#### Text excerpt:
* * * * * * * * *

Plants and animals are responding to climate change in ways we can observe.

🌱 Changes in Plant Life

Spring events like leaf growth and flowering are happening earlier. In the UK, spring now arrives about 2.5 days earlier per decade. Plants and trees are also shifting their ranges, with some species moving further north or to higher elevations as temperatures warm.

🐦 Animal Behaviour

Many birds are migrating earlier in spring and later in autumn. Some animals are changing their ranges, moving to cooler areas. For example, in the UK, butterflies have been moving northward by about 10-25 km per decade.

Tree Rings and Coral Reefs

Natural "record-keepers" help scientists understand climate patterns from before modern measurements began.

Natural Climate Records

Trees add a new growth ring each year. In good growing years with plenty of warmth and moisture, rings are wider. In poor years, they're narrower. By studying these patterns in very old trees, scientists can reconstruct climate conditions from hundreds or even thousands of years ago.

* * * * * * * * *

#### Record excerpts:
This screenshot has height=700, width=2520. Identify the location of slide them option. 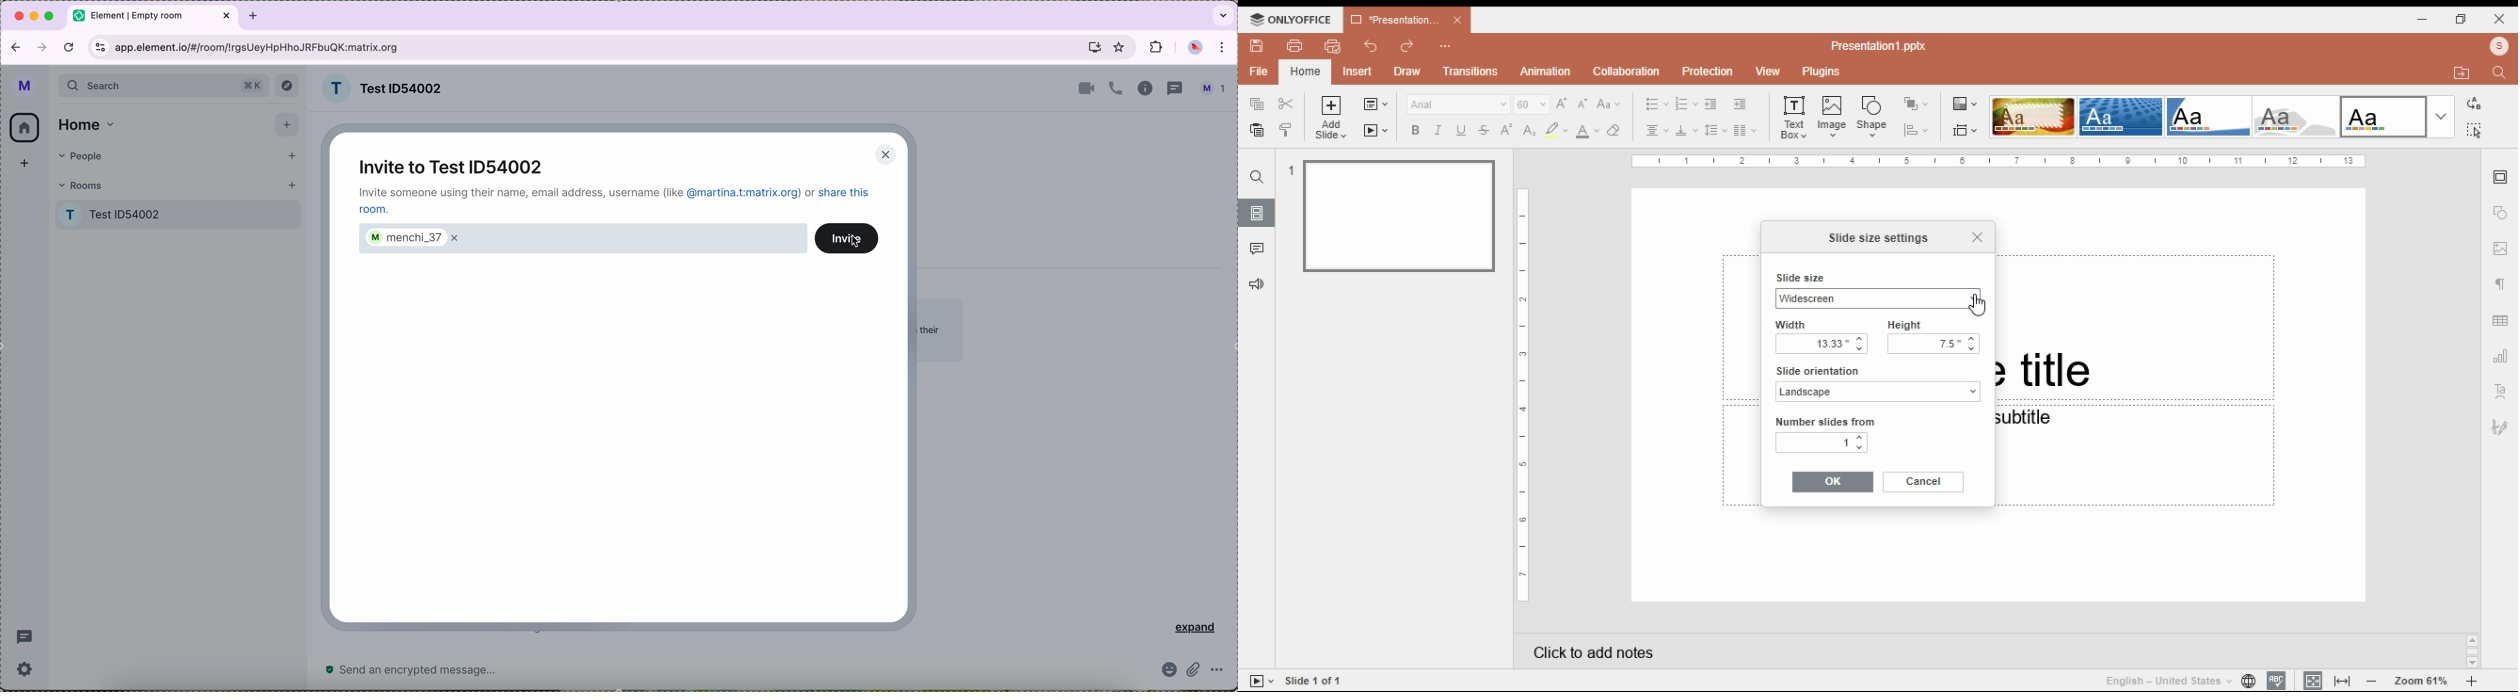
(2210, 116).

* * * * * * * * *

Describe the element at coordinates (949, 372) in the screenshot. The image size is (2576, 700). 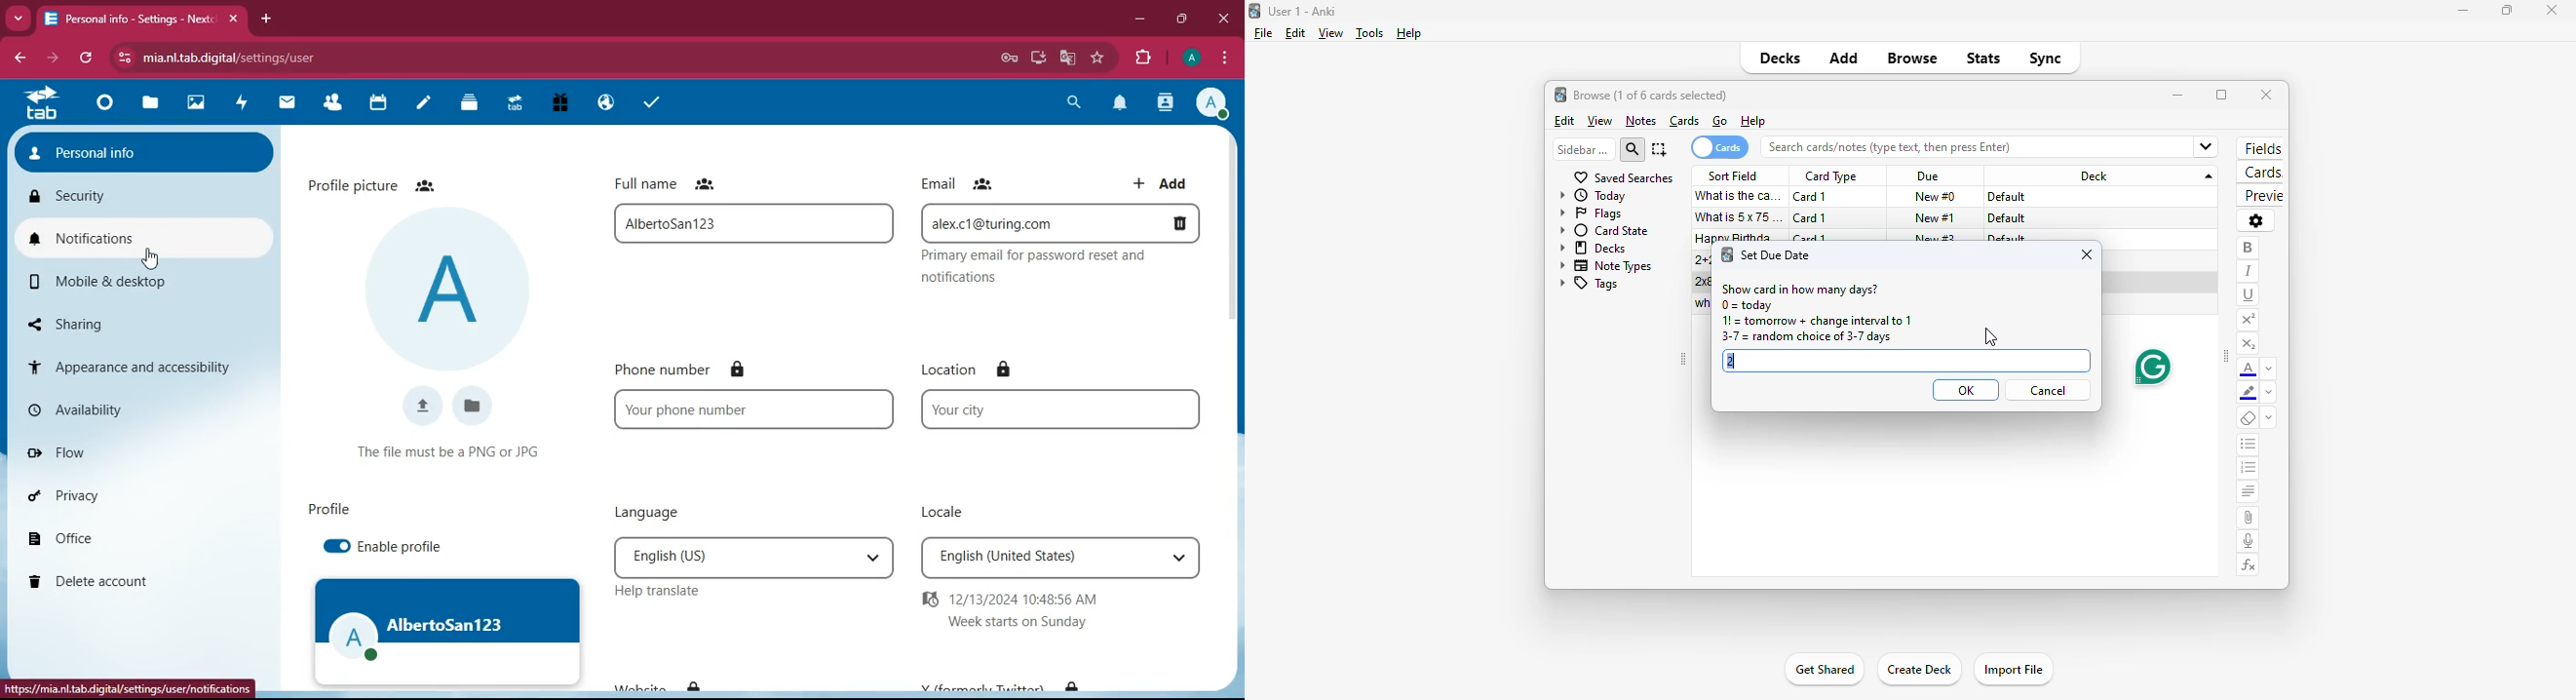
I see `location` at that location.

* * * * * * * * *

#### Directive 1:
Answer the following questions using the climate change excerpt.
(a) By about how many days per decade earlier does spring now arrive in the UK?
(b) By roughly what distance per decade have butterflies in the UK been moving northward?
(c) What happens to tree rings in poor growing years?
#### Directive 2:
List every section heading that appears in the climate change excerpt.
#### Directive 3:
Write out the portion of the climate change excerpt starting with "Many birds are" and going on through "km per decade.".

#### Written answer 1:
(a) About 2.5 days per decade.
(b) About 10-25 km per decade.
(c) They are narrower.

#### Written answer 2:
Changes in Plant Life
Animal Behaviour
Tree Rings and Coral Reefs
Natural Climate Records

#### Written answer 3:
Many birds are migrating earlier in spring and later in autumn. Some animals are changing their ranges, moving to cooler areas. For example, in the UK, butterflies have been moving northward by about 10-25 km per decade.